WORK REQUEST: Only the lines from the one containing "You are a computer-use" through the last line of the data below belong in your answer, copied exactly and without pictures.

□ □ □

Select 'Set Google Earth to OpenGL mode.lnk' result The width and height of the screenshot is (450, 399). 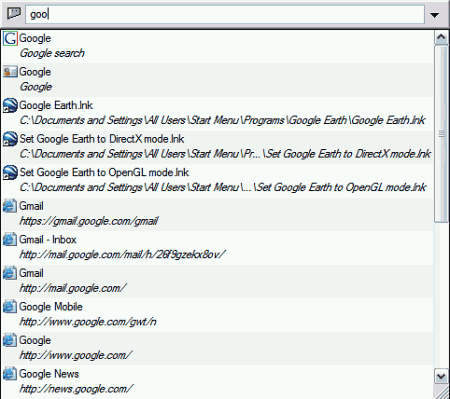[x=217, y=180]
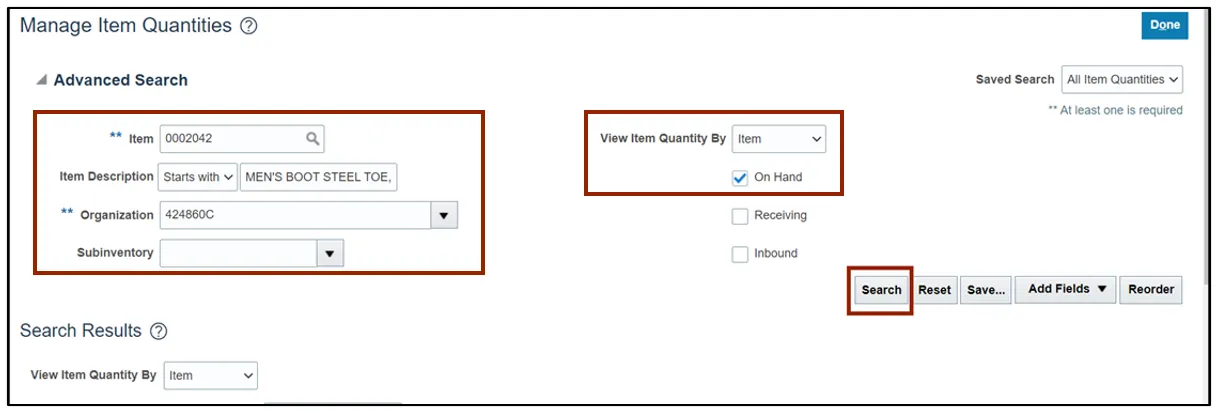Open help icon beside Manage Item Quantities
1216x412 pixels.
249,27
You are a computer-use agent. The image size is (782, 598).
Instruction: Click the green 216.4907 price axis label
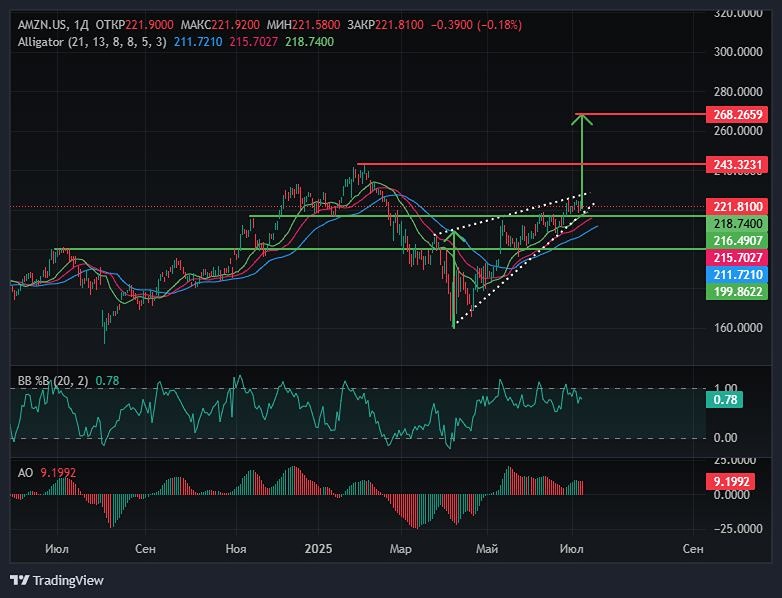click(738, 241)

□ □ □

COMPLETED TASK:
You are a computer-use agent. The image size is (782, 598).
Instruction: Click the green 216.4907 price axis label
click(738, 241)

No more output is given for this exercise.